In many ways the connection between the dead and the sea is apparent. Balder’s body was laid in a ship on which a pyre was kindled, and it was abandoned to the currents of the sea. The body of the hero Scild in the lay of Beowulf was borne upon a ship, which was carried away by the sea, no one knows whither. Fiosi in Njál’s Saga has himself carried on board a ship and abandoned to the sea, and afterwards the ship is not heard of again, etc.[357]

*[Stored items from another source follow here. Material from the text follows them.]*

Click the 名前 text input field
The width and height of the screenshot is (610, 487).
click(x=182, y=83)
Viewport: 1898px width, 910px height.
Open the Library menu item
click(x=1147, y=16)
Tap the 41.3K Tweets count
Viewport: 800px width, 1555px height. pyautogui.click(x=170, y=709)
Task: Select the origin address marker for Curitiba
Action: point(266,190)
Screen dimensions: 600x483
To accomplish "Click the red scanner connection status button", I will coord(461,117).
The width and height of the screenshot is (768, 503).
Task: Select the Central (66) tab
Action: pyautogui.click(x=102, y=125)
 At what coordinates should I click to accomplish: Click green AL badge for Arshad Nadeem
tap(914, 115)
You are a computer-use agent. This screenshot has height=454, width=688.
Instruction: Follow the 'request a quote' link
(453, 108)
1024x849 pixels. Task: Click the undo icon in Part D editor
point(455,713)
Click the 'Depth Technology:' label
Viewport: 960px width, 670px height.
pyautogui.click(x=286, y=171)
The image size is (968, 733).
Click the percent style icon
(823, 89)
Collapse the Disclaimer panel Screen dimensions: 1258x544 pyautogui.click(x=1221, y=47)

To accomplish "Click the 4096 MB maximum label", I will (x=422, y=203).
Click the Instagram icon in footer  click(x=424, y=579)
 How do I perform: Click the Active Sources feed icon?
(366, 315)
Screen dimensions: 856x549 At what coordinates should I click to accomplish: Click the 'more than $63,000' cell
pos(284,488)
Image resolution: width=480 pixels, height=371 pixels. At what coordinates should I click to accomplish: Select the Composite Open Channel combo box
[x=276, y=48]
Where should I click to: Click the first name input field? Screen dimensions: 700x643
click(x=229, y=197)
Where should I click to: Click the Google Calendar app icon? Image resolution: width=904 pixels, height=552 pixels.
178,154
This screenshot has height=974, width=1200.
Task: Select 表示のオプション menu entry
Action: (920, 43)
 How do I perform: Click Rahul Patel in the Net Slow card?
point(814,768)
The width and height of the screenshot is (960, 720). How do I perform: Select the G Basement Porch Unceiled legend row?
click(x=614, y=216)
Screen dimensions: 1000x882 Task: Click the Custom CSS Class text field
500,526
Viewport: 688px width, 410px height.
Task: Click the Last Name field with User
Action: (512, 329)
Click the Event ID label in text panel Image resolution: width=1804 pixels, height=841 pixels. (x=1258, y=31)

That the fairylands should be called “Landit Góða” may be due to their exceeding fertility (cf. the huldreland’s waving cornfields); but it may also, as Moltke Moe has pointed out, have a natural connection with the tendency the Germanic peoples in ancient times seem to have had of attaching the idea of “good” to the fairies and the dead. In Nordland the “huldrefolk” are called “godvetter” (“good wights”) [cf. I. Aasen]; this among the Lapps has become “gúvitter,” “gufihter,” “gufittarak,” etc., as a name for supernatural beings underground or in the sea;[358] the Swedes in North Sweden use the word “goveiter.” The mound-elf (“haugebonden”), Old Norse “haugbui” (the dweller in the mound), who was the ancestor of the clan, or the representative of the departed generations, is called in Nordland “godbonden.”[359]